> [Work required] Copy out every line of the items below, including the text that precedes each answer, but offset every coordinate in the answers by -88. Leave the pictures out.

> [Exercise inputs]
* Begin *

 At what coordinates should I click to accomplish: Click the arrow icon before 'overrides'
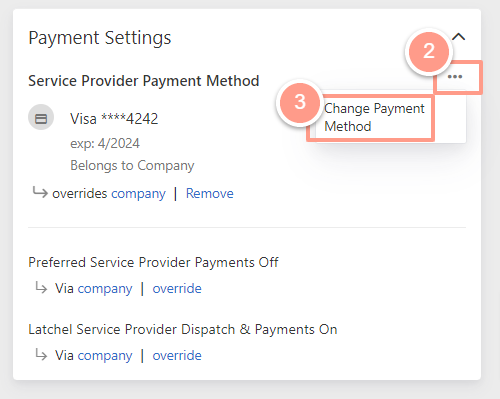(x=40, y=192)
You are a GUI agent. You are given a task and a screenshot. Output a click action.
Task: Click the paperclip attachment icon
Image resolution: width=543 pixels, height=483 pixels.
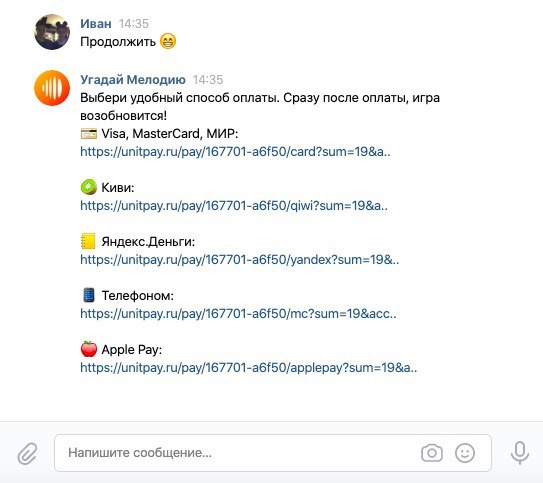click(x=28, y=453)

* End *

> [Correct response]
 At what coordinates should I click to accomplish: Click the arrow icon before 'overrides'
(x=-48, y=104)
You are a GUI agent. You are given a task and a screenshot. Output a click action.
Task: Click the paperclip attachment icon
Image resolution: width=543 pixels, height=483 pixels.
click(x=-60, y=365)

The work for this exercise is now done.